Este año, como en muchos anteriores, los premios principales de la Lotería del Niño han pasado de largo sobre la capital cordobesa. Pero ha habido momentos en los que este sorteo extraordinario, que hace el papel de premio de consolación sobre el del 22 de diciembre, si ha alegrado la vida a muchos cordobeses.

Sorteo de la Lotería Nacional. niño
Sorteo de la Lotería Nacional. /Foto: LVC

No son muchas las veces que la fortuna se ha fijado en Córdoba en la Epifanía, ya que el Sorteo del Niño no cuenta con la antigüedad bicentenaria del de Navidad. La primera vez que se celebró fue en 1941 y desde entonces sólo ha distinguido a la capital con el primer premio en dos ocasiones: en 1964 y en 1997.
Como suele ocurrir, aquel primer premio de 1964 no pilló por sorpresa a los cordobeses, debido a que una cosa es el número consignado a la capital y otra es el número que se vende en la capital y ha sido adquirido en otro localidad. Esto fue lo que sucedió en 1957, cuando Juan Sarmiento, propietario de un bar en la barriada de los Olivos Borrachos, encargó a un amigo, Enrique Rodríguez, que era maquinista de la Renfe, que le adquiriera dos series en Madrid. Lo hizo en la popular administración de Doña Manolita, en la Gran Vía, y Sarmiento vendió 16 de los décimos del 35.031 en participaciones a cuatro pesetas, dos décimos se los quedó el maquinista y otros dos a José Lozano, un trabajador de la Electro Mecánicas.

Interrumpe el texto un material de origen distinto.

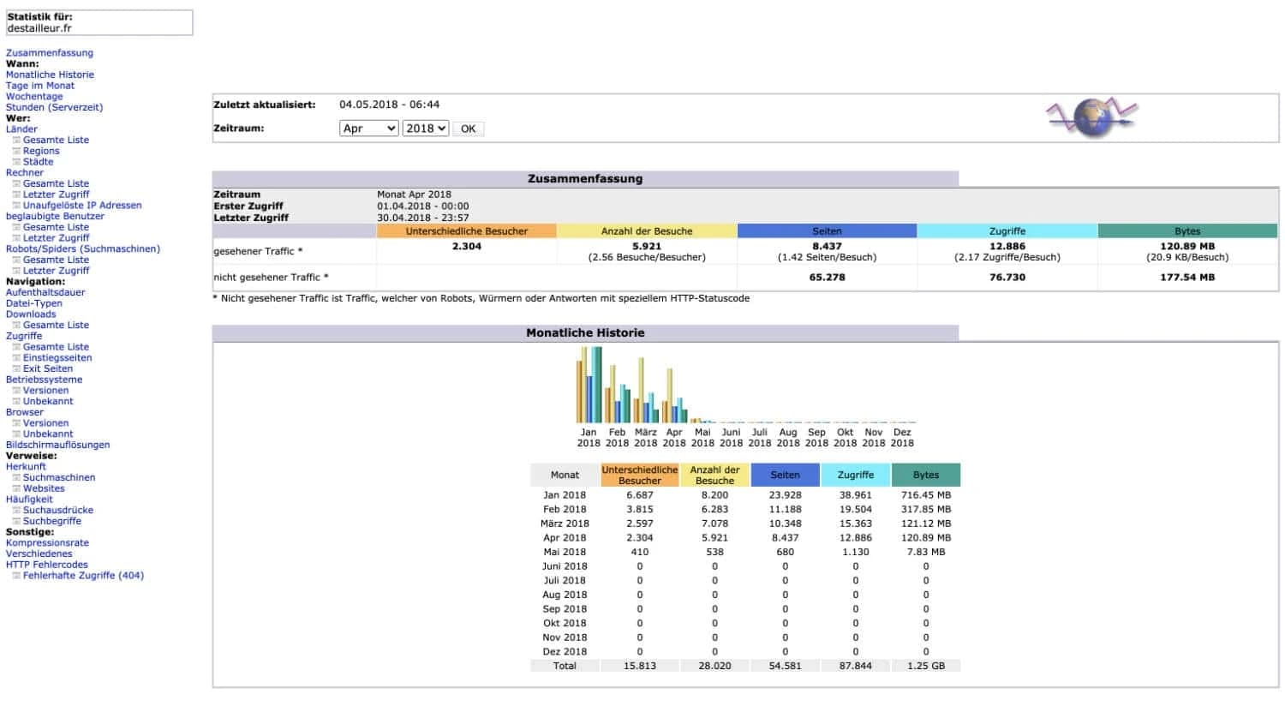This screenshot has height=706, width=1285.
Task: Click the list icon next to Einstiegsseiten
Action: tap(16, 357)
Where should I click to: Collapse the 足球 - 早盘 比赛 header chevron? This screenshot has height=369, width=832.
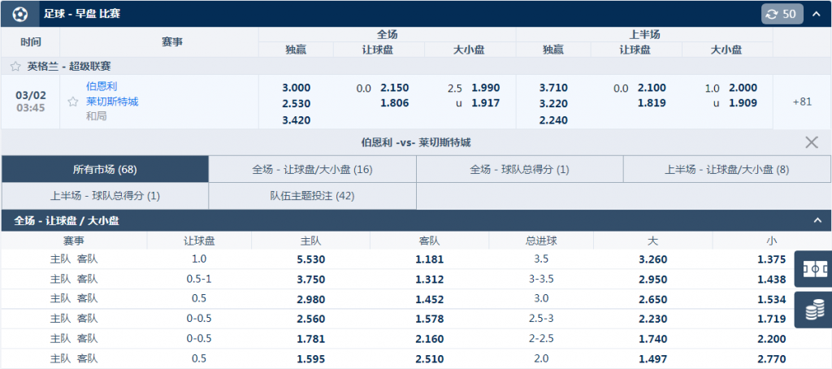pos(817,14)
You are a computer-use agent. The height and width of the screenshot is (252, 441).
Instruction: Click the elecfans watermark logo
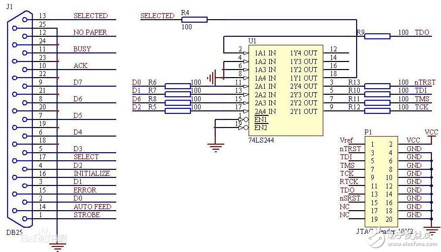[403, 237]
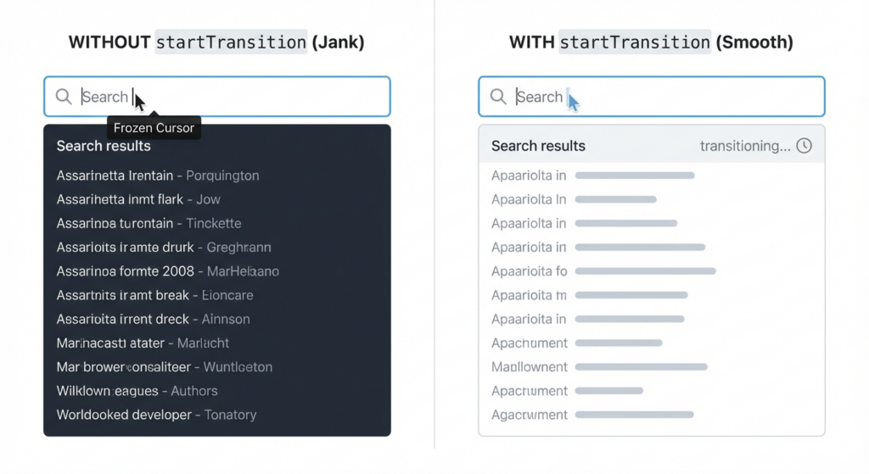Click the Worldooked developer result
Viewport: 869px width, 474px height.
156,415
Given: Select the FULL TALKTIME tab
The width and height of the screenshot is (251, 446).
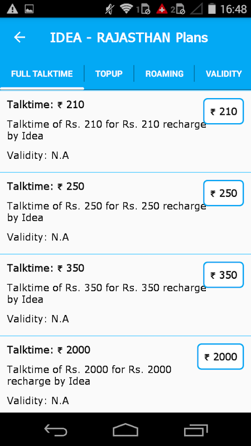Looking at the screenshot, I should click(42, 74).
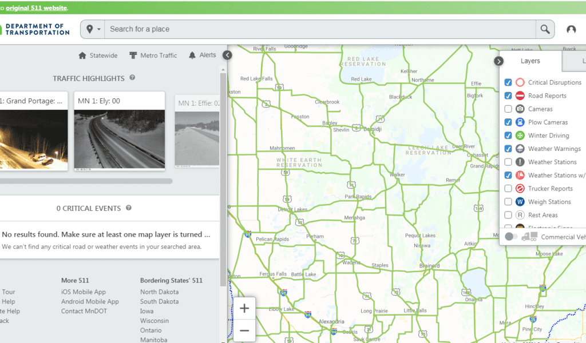Enable the Weigh Stations layer checkbox

tap(508, 202)
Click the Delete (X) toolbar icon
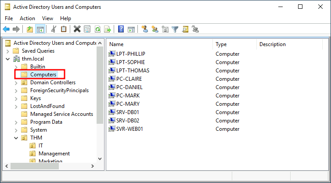 click(x=77, y=29)
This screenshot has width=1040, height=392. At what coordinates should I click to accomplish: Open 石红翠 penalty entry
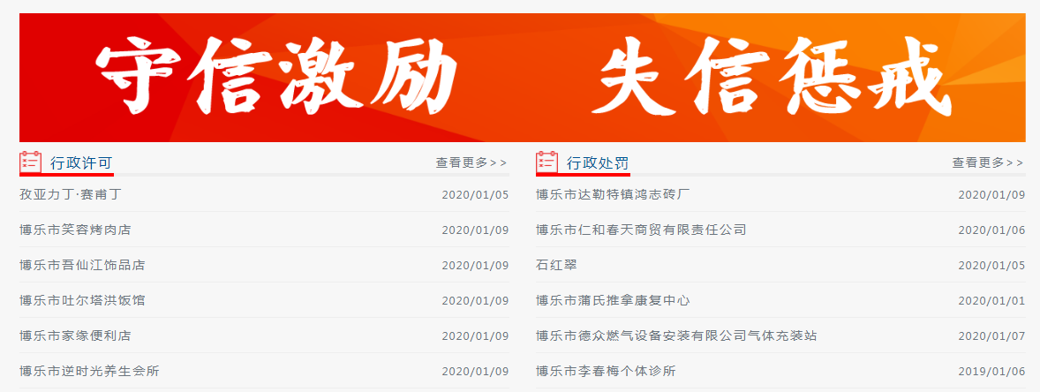555,265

En total se repartieron nada menos que ocho millones de pesetas de la época entre los vecinos de los Olivos Borrachos, la mayoría de ellos empleados ferroviarios o de la industria del cobre. Esta fabulosa inyección de dinero supuso un alivio para numerosas familias que, en mayor o menor cuantía, se vieron favorecidas por el Gordo de la Lotería del Niño.
Pero dos años antes se había repartido una cantidad mayor de dinero, en concreto 1,2 millones de pesetas del 3.811, que fue favorecido con el segundo premio. Fue la desaparecida administración de lotería de la calle Marqués del Boil la que repartió el premio, de los que seis décimos se vendieron entre los trabajadores del depósito de máquinas de Renfe en Cercadilla.
En la memoria de los cordobeses se mantiene fresco el recuerdo de aquel frío 5 de enero de 1997 en el que la administración de lotería número 10, regentada por Matilde Anguís, en la calle Antonio Maura, casi esquina con Costa Sol, repartió 240 millones de pesetas al vender una serie del 13.387 que se encargó de distribuir décimo a décimo un vendedor ambulante que recorría a diario los bares de Ciudad Jardín y de Gran Vía Parque. Aquel día, esta administración de lotería repartió también otros 60 millones de pesetas en premios menores, por lo que este barrio fue afortunado con una cantidad que rondó los 300 millones de pesetas.